## [Entries taken from a collection]
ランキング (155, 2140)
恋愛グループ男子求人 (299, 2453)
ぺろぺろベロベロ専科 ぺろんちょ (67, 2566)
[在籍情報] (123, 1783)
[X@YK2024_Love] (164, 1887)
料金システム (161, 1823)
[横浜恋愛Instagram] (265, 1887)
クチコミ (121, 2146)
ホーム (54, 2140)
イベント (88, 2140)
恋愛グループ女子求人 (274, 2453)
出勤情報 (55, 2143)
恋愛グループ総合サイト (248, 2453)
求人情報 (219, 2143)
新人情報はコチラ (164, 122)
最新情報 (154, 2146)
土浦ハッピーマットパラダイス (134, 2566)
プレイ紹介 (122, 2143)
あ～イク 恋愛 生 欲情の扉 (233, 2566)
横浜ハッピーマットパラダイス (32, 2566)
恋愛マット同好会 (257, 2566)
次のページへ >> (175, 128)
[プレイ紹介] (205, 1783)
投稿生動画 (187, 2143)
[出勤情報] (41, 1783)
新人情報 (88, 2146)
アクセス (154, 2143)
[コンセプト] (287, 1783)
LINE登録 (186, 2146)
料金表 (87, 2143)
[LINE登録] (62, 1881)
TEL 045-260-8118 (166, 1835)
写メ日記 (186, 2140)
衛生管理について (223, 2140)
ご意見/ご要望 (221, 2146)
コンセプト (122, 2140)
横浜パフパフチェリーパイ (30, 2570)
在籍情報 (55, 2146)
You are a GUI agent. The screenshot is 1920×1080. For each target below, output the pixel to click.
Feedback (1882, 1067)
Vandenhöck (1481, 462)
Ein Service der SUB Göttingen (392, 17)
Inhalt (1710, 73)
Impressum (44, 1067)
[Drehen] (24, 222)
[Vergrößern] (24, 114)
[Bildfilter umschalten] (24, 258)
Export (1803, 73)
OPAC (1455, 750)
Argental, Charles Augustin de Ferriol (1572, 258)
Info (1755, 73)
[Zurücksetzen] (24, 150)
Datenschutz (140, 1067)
---
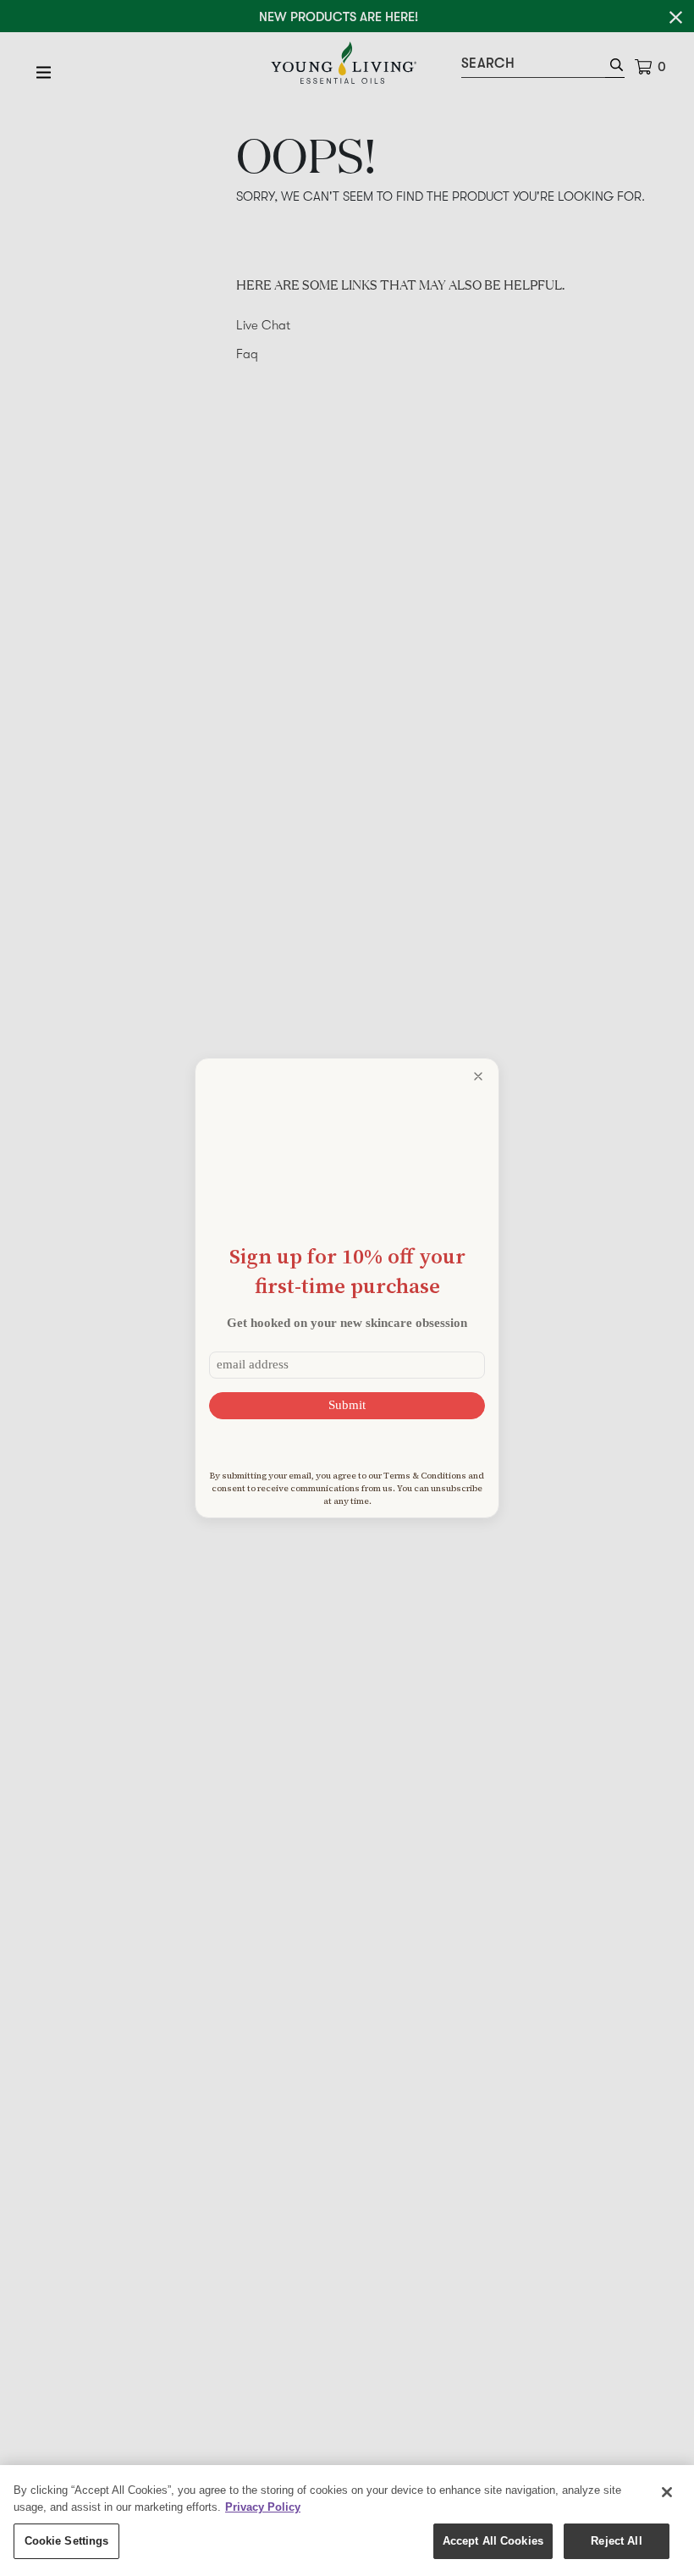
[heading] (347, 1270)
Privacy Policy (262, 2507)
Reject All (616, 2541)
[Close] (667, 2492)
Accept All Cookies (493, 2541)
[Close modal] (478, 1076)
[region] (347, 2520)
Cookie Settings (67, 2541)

## [Problem to solve]
All that belongs in your answer is the stretch of entries above from the line with "ランキング (155, 2140)" through the line with "出勤情報 (55, 2143)", printed exactly.

## [Task response]
ランキング (155, 2140)
恋愛グループ男子求人 (299, 2453)
ぺろぺろベロベロ専科 ぺろんちょ (67, 2566)
[在籍情報] (123, 1783)
[X@YK2024_Love] (164, 1887)
料金システム (161, 1823)
[横浜恋愛Instagram] (265, 1887)
クチコミ (121, 2146)
ホーム (54, 2140)
イベント (88, 2140)
恋愛グループ女子求人 (274, 2453)
出勤情報 (55, 2143)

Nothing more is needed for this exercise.